Parents & enfants / Tech & internet

Un algorithme va décoder les pleurs des bébés

Temps de lecture : 2 min

Fini l’indécision et l’ignorance de savoir si votre petit veut être nourri ou changé.

Un bébé qui pleure | Evan-Amos via Wikimedia Commons 

N’y a-t-il pas plus frustrant que les pleurs d’un bébé? La fin de Lost, peut-être (et encore). Mais cette frustration pourrait bientôt prendre fin. Des chercheurs de l’université Northern Illinois et du College of New Jersey affirment avoir mis au point un algorithme qui permettrait de savoir si l’enfant a besoin qu’on change sa couche, s’il veut manger ou s’il a mal quelque part, explique le Huffington Post Quebec.

En effet, si les pleurs de chaque marmot sont bien uniques, les chercheurs estiment qu’il y a des modulations communes quand la raison est similaire. Ce sont ces modulations-là que l’intelligence artificielle et l’algorithme serait en mesure en décoder. Une façon pour les parents et le personnel soignant de réduire la pression qu’ils peuvent ressentir chaque fois qu’un bébé pleure.

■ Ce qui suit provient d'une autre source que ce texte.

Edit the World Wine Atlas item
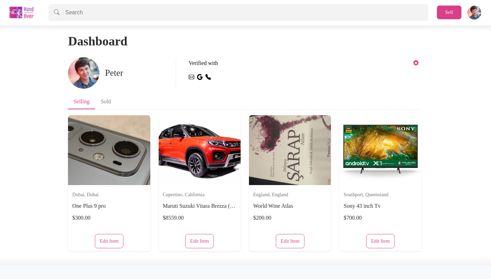(290, 241)
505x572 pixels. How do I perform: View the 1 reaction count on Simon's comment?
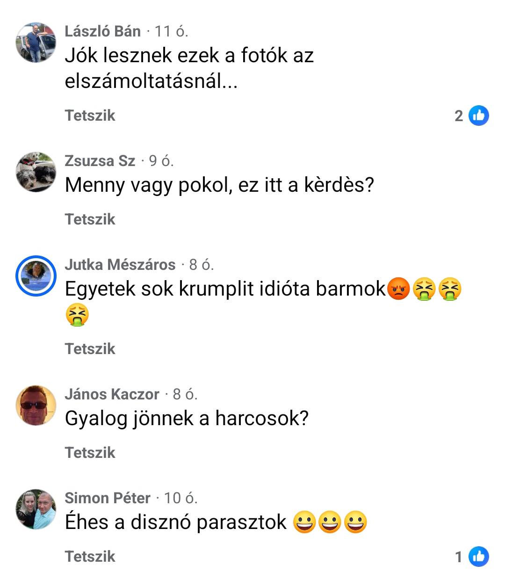tap(459, 557)
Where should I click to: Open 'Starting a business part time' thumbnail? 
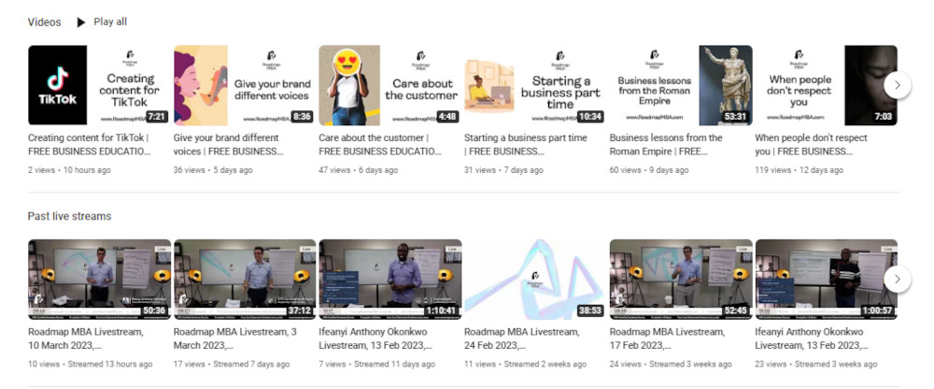[535, 85]
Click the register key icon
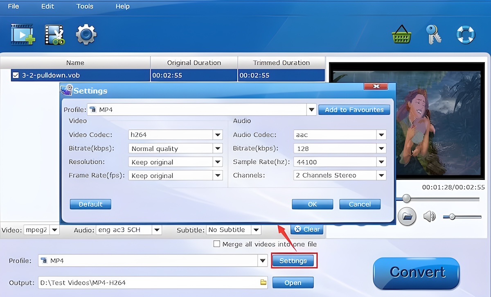 [433, 34]
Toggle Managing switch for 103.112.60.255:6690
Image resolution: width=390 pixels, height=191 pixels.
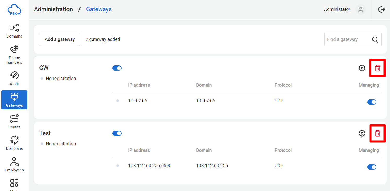click(372, 167)
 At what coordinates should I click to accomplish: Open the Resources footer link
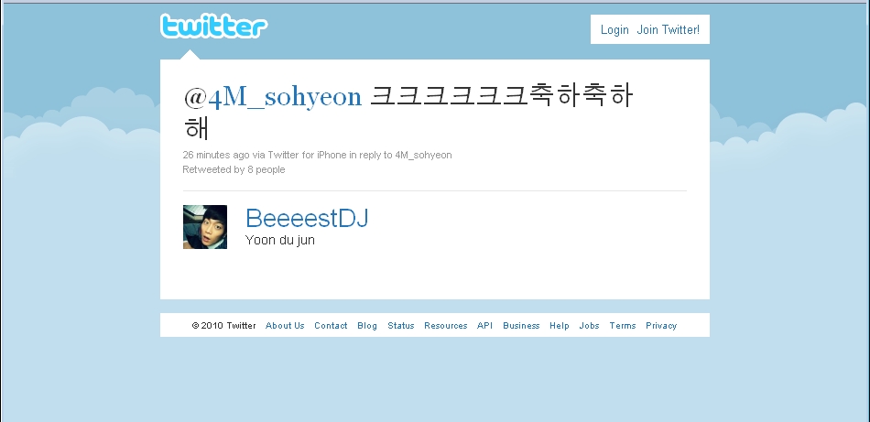tap(446, 326)
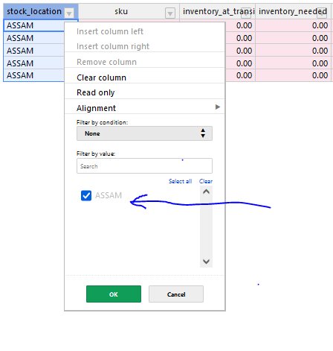The height and width of the screenshot is (351, 333).
Task: Click the Clear link above value list
Action: coord(206,181)
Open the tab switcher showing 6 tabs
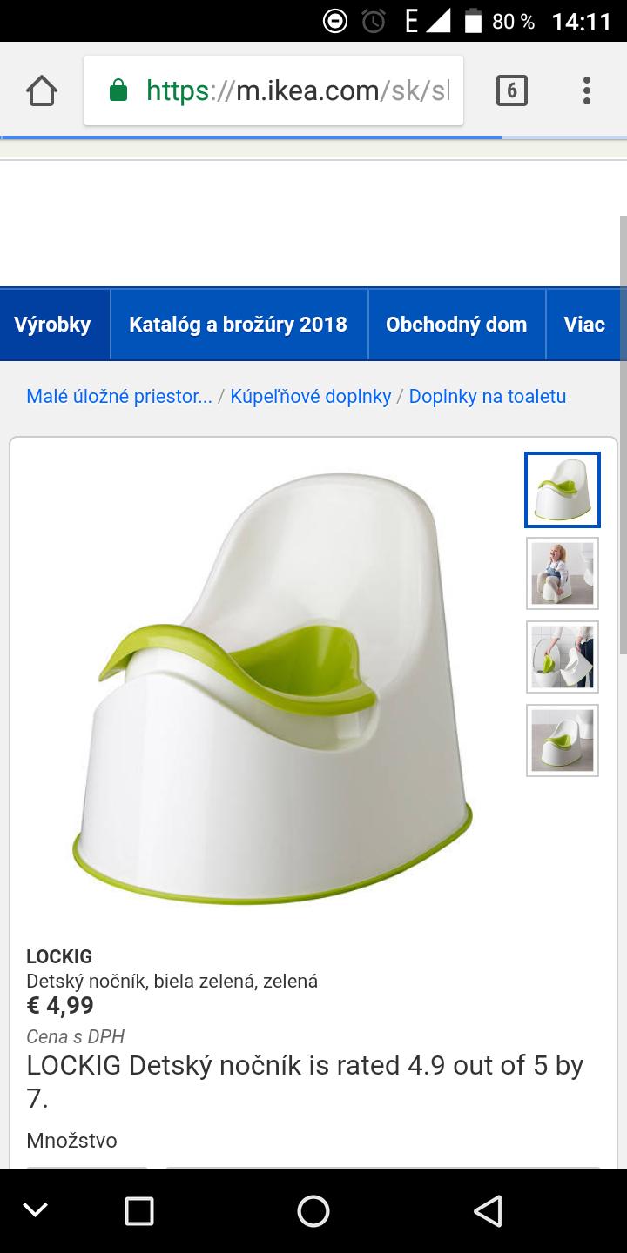This screenshot has width=627, height=1253. click(512, 90)
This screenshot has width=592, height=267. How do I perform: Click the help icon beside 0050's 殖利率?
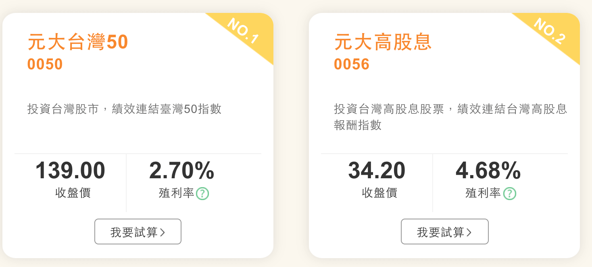202,194
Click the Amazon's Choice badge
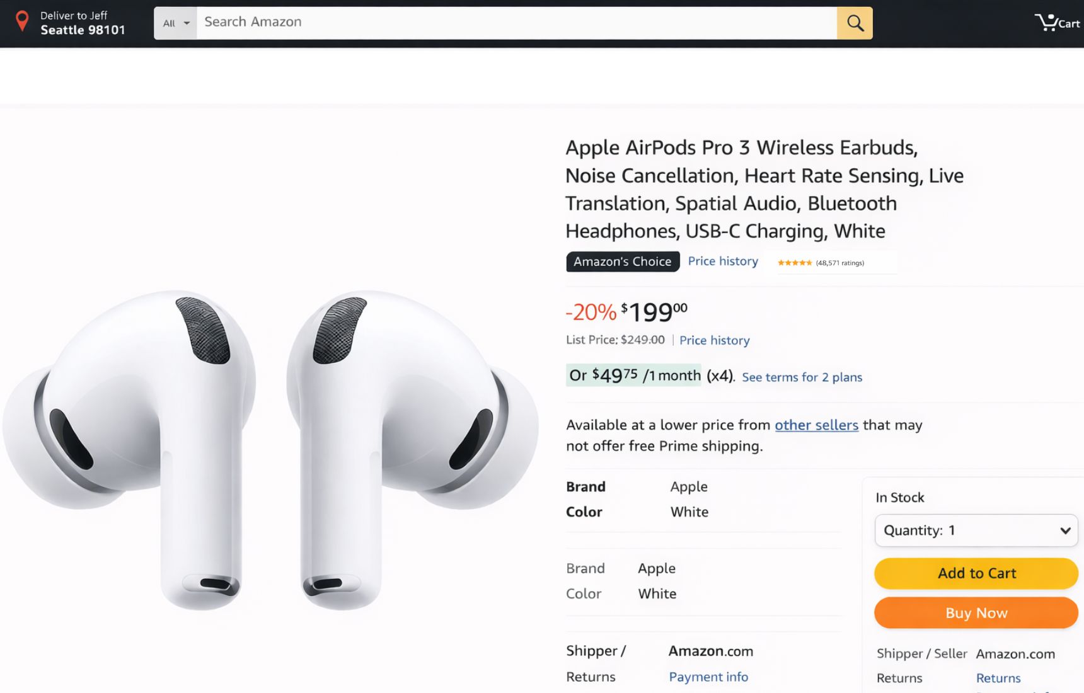The image size is (1084, 693). (x=622, y=261)
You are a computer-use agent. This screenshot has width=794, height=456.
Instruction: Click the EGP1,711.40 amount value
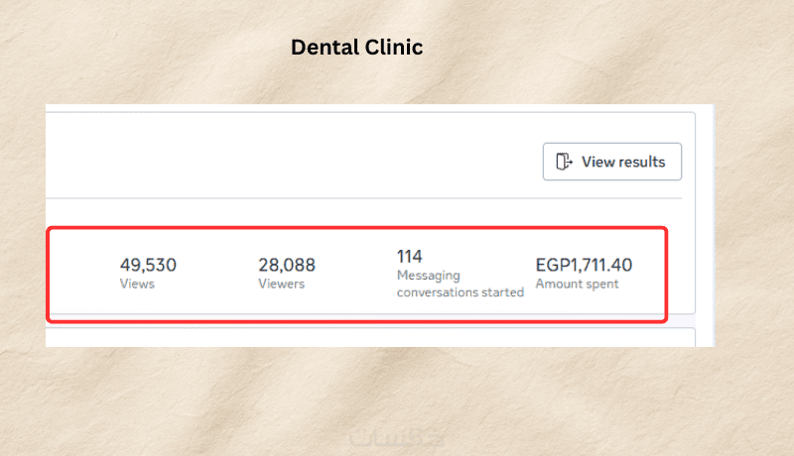(584, 265)
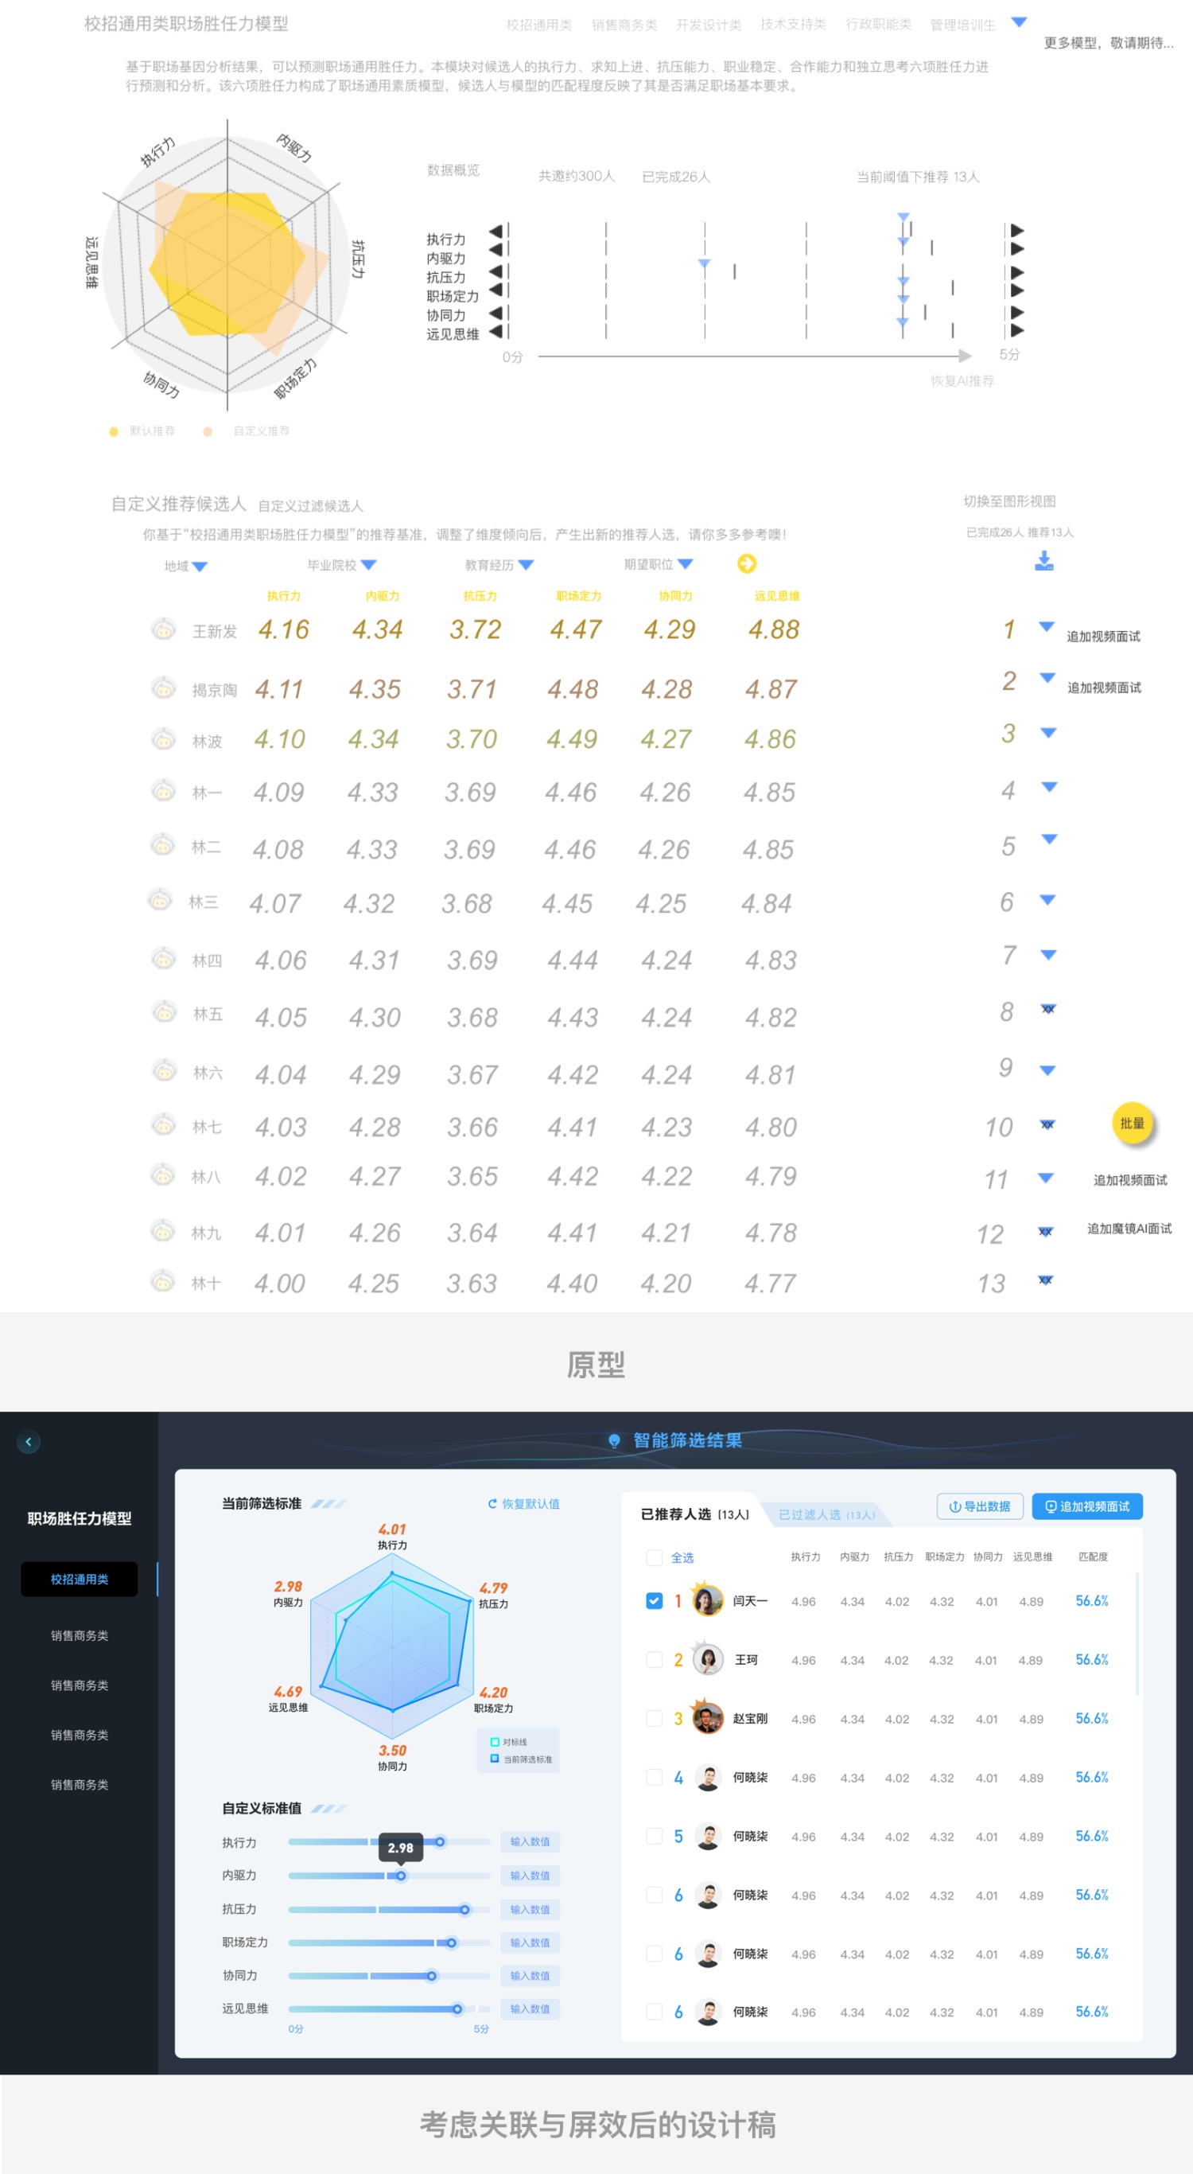Click the restore default refresh icon

(x=492, y=1504)
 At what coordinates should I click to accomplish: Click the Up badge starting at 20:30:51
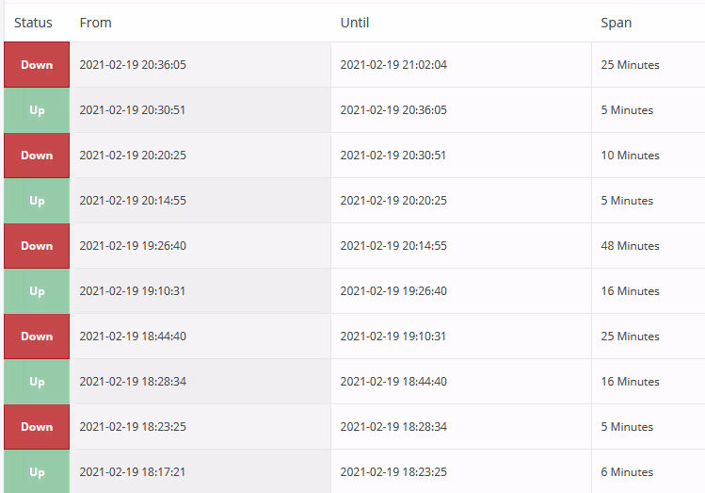pos(37,110)
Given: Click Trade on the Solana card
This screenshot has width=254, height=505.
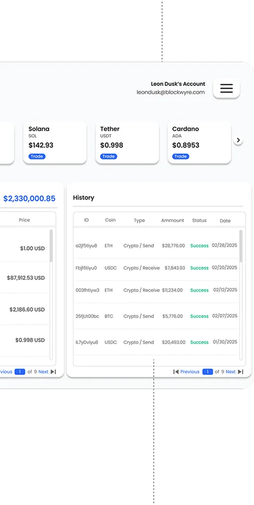Looking at the screenshot, I should pos(37,156).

Pour le développer, les chercheurs vont avoir besoin de données. Ils ont déjà enregistré 48 pleurs provenant de 26 bébés hospitalisés en néonatalogie. Les pleurs et les cris ont été répartis en cinq catégories par des infirmières expérimentées et des proches des nourrissons: il y avait le besoin d’être changé, celui d’être nourri, le besoin d’attention, le besoin de sommeil ou l’inconfort. Des signes comme les bâillements pour la fatigue ou les doigts dans la bouche pour la faim ont permis d’identifier la modulation des pleurs des bébés. Pour le besoin d’être changé, on vous laisse deviner.

Les chercheurs vont agrémenter l’algorithme de centaines voire de milliers de pleurs pour savoir plus efficacement à quel sanglot correspond quoi. «L’intelligence artificielle sera en mesure de traiter l’ensemble de ces informations-là, donc le son avec l’ensemble de l’information qui y est liée, et par l’accumulation, l’intelligence artificielle va être en mesure d’identifier des modèles et de finalement reconnaître [ce qui se passe]. C’est ce qu’on appelle le machine learning», a déclaré Mme Bonenfant (ça ne s’invente pas), une professeure de l’Université du Quebec à Montreal (UQAM).

«La machine ne sera pas meilleure que l’humain, parce que la machine à la base a besoin de bases de données où on lui a clairement indiqué quel pleur signifie telle chose, et quel pleur qui signifie telle autre chose, prévient l’experte. C’est pour ça que l’intelligence artificielle ne sera pas meilleure qu’un parent.»